Not for the flag Of any land because myself was born there Will I give up my life. But I will love that land where man is free, And that will I defend. — Edna St. Vincent Millay

On and on eternally Shall your altered fluid run, Bud and bloom and go to seed; But your singing days are done — Edna St. Vincent Millay

Euclid alone has looked on Beauty bare. Let all who prate of Beauty hold their peace, And lay them prone upon the earth and cease To ponder on themselves, the while they stare At nothing, intricately drawn nowhere. — Edna St. Vincent Millay

This book, when I am dead, will be A little faint perfume of me. People who knew me well will say, She really used to think that way. — Edna St. Vincent Millay

Life goes on forever like the gnawing of a mouse. — Edna St. Vincent Millay

I am not at all in favor of hard work for its own sake; many people who work very hard indeed produce terrible things, and should most certainly not be encouraged. — Edna St. Vincent Millay

A grave is such a quiet place. — Edna St. Vincent Millay

Father, I beg of Thee a little task To dignify my days, 'tis all I ask. — Edna St. Vincent Millay

Sweet love, sweet thorn, when lightly to my heart. I took your thrust, whereby I since am slain, And I lie disheveled in the grass apart, A sodden thing bedrenched by tears and rain. — Edna St. Vincent Millay

I know what my heart is like Since your love died: It is like a hollow ledge Holding a little pool Left there by the tide, A little tepid pool, Drying inward from the edge. — Edna St. Vincent Millay

We think-although of course, now, we very seldom Clearly think- That the other side of War is Peace. — Edna St.
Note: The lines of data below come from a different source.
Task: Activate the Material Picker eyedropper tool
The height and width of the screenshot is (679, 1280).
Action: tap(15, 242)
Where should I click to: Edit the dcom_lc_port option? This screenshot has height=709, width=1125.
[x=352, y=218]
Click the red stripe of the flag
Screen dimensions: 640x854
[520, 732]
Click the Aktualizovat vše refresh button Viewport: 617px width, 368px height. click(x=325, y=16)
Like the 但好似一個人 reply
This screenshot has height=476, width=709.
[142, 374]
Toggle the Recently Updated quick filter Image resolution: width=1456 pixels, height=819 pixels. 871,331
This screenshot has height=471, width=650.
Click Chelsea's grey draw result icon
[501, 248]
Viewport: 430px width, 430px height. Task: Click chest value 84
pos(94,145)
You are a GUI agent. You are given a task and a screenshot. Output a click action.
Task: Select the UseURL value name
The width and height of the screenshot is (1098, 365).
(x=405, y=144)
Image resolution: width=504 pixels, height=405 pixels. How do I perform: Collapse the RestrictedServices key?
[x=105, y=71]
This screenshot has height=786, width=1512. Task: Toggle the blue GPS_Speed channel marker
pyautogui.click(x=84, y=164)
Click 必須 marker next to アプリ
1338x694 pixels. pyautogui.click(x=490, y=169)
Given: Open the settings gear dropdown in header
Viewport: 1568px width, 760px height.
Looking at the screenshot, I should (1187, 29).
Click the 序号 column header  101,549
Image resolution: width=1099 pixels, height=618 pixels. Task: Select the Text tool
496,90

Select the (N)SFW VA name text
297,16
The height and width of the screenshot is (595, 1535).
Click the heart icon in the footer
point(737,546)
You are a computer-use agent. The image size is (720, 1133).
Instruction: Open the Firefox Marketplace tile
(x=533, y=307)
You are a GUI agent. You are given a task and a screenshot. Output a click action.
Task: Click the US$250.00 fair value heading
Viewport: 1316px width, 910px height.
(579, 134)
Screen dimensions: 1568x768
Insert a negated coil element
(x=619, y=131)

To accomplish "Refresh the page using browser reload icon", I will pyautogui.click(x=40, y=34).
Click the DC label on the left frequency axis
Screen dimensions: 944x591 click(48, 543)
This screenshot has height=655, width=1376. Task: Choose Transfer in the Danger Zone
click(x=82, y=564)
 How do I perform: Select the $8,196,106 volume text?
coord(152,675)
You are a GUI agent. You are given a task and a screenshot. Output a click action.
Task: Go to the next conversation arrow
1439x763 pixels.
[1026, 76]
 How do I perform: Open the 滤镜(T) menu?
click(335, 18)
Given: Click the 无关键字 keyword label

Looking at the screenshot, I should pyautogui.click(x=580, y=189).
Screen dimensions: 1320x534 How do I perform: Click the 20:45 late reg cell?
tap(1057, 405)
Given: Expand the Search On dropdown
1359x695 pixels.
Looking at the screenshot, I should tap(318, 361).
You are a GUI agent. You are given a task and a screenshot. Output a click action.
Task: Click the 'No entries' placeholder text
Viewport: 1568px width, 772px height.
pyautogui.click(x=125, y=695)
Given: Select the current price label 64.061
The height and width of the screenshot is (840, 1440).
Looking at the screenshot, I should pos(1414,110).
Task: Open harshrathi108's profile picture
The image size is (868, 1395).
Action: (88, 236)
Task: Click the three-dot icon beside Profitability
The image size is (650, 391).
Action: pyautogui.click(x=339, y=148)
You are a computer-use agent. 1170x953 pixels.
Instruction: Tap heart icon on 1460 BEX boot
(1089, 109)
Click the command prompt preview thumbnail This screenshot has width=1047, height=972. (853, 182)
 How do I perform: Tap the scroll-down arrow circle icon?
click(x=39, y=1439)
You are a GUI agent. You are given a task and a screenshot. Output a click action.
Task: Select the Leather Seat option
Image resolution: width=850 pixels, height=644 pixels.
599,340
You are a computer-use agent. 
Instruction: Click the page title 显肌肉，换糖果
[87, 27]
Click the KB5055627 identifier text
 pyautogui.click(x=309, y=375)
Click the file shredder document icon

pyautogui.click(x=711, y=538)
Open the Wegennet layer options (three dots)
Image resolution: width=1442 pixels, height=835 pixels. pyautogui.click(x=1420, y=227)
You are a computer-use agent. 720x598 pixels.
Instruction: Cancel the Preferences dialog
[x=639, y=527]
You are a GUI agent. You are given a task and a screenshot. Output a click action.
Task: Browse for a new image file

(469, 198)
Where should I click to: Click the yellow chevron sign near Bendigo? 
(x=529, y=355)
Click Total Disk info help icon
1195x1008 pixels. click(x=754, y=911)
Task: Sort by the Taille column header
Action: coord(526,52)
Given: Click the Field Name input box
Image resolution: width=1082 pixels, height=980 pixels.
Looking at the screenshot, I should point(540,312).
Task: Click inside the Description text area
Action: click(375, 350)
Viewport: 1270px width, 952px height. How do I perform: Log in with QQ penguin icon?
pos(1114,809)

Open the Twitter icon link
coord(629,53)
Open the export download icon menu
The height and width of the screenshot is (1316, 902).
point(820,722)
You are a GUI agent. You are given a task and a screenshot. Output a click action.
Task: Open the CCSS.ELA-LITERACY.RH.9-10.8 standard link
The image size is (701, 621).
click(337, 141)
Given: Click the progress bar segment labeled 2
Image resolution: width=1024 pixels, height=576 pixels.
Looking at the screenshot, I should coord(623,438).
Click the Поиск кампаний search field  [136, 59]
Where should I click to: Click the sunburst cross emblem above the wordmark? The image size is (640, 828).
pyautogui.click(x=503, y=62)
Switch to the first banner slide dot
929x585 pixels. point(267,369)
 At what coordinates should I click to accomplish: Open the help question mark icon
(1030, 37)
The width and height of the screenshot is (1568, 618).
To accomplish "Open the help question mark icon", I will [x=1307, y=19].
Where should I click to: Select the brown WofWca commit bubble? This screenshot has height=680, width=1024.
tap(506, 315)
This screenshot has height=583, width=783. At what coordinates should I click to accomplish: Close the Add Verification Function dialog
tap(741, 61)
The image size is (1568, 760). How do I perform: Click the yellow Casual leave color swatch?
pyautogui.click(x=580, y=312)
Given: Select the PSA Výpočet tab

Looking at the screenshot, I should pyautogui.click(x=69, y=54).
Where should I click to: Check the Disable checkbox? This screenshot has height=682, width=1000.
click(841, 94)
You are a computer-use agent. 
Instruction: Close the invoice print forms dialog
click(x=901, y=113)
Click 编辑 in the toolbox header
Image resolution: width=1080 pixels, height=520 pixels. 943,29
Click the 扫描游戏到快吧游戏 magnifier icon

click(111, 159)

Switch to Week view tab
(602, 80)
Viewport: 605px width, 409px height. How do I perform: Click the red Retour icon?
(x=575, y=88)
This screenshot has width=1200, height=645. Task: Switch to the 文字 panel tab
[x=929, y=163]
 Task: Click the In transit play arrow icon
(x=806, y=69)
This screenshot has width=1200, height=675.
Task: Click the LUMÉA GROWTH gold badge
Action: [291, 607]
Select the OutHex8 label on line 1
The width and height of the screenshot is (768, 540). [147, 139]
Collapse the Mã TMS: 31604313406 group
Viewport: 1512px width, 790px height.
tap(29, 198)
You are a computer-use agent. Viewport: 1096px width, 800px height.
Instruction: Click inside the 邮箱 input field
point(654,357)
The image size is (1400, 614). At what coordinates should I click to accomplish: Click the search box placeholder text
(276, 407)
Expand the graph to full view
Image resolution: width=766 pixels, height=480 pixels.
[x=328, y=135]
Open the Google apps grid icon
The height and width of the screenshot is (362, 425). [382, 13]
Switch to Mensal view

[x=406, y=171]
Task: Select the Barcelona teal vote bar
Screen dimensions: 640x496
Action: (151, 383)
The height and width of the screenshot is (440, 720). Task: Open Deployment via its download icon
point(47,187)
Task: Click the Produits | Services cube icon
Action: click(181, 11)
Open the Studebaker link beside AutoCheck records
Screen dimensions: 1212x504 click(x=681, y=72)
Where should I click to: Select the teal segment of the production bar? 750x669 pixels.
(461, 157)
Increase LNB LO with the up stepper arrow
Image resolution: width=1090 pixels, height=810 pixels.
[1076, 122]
Vincent Millay

I will come back to you, I swear I will; And you will know me still. I shall be only a little taller Than when I went. — Edna St. Vincent Millay

I would blossom if I were a rose. — Edna St. Vincent Millay

What terrible fear causes Man to address the Void as Thou? — Edna St. Vincent Millay

There is no God. But it does not matter. Man is enough. — Edna St. Vincent Millay

She learned her hands in a fairy-tale, And her mouth on a valentine. — Edna St. Vincent Millay

To a Young Poet Time cannot break the bird's wing from the bird. Bird and wing together Go down, one feather. No thing that ever flew, Not the lark, not you, Can die as others do. — Edna St. Vincent Millay

Life Lessons by Edna St. Vincent Millay

  1. Edna St. Vincent Millay's life and work emphasize the importance of living life to the fullest and not being afraid to take risks. She also encourages readers to embrace their own individual identity and to never lose sight of their dreams and ambitions.
  2. Millay's poetry often speaks of the beauty of nature and the importance of cherishing and appreciating the present moment. She also encourages readers to find joy and peace in the simple things in life.
  3. Finally, Millay's work emphasizes the importance of resilience and perseverance in the face of adversity, and encourages readers to never give up on their goals and aspirations.